Essa leitura ética e dicotômica das Escrituras é evidente na maneira
como os autores dos Manuscritos do Mar Morto interpretaram algumas profecias.
Em um comentário sobre Nahum, a queda de Nínive é entendida como a destruição
de um grupo de Judeus (Fariseus). No mesmo comentário sobre Nahum, Efraim é
identificado como aqueles que falam falsamente, e aplicado aos Israelitas
atuais que aos olhos do autor estavam ensinando falsidades. Esses Judeus são
identificados como tais porque se opunham às interpretações da tradição da
comunidade do autor dos pesharim (comentário), que se viam como os verdadeiros
seguidores de Deus, portanto os Israelitas. Essa identificação de Israel como
bom e seus inimigos bíblicos como os maus, é a suposição central dessa
reaplicação topográfica das Escrituras. A lógica é simples. Como Israel é o
povo de Deus, lugares antagônicos a Israel em sua história são entendidos de
uma perspectiva ética.
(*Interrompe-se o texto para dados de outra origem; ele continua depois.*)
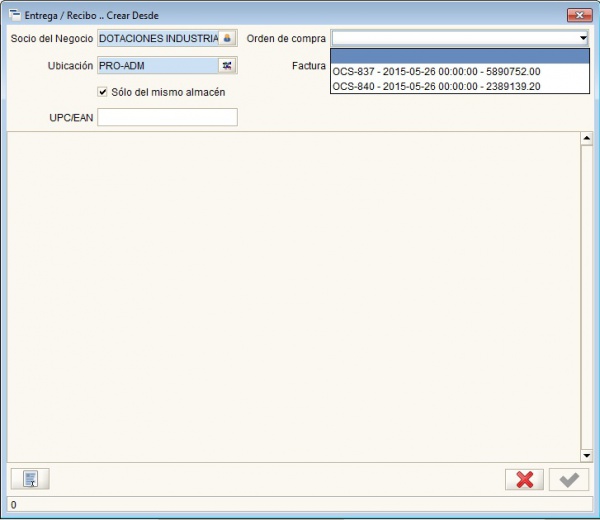The height and width of the screenshot is (520, 600).
Task: Open the Ubicación locator lookup icon
Action: pyautogui.click(x=227, y=65)
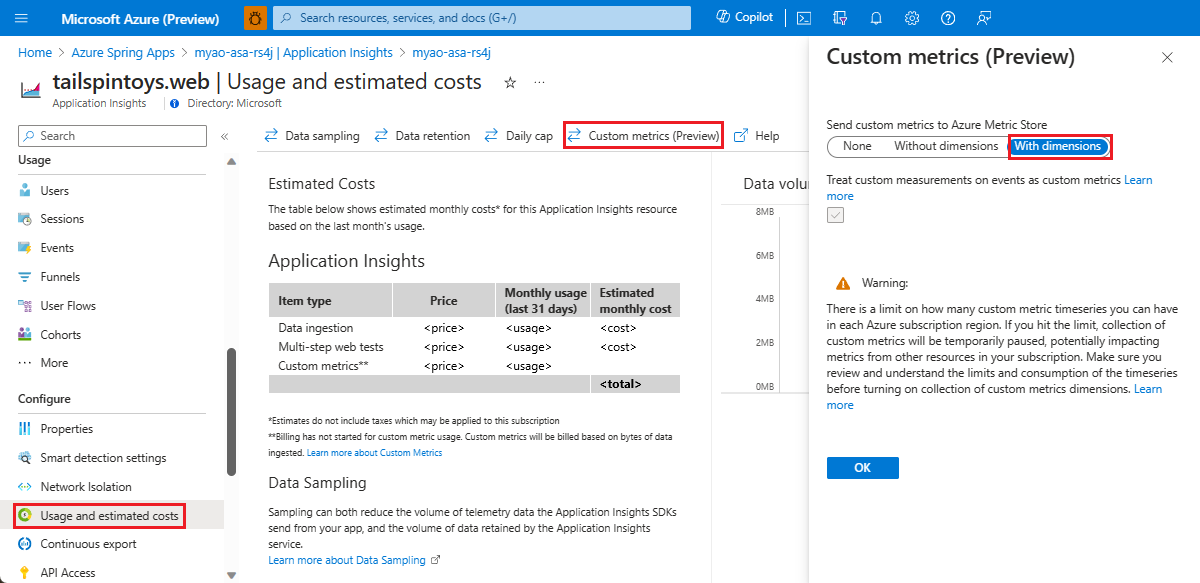This screenshot has width=1200, height=583.
Task: Open Learn more about Custom Metrics link
Action: [x=374, y=453]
Para os leitores que seguem essas suposições,
basicamente todos os topônimos das Escrituras são reinterpretados (por exemplo,
Tiro, Ezequiel 28; 12 Tribos de Israel, Ap 7).
Como historiador, o que procuro quando me deparo com tais interpretações
é saber quais são as características do grupo bom e do grupo ruim em discussão.
A partir daí, percebo que o resto é apenas uma questão de combinar os inimigos
do autor com os mocinhos e bandidos bíblicos.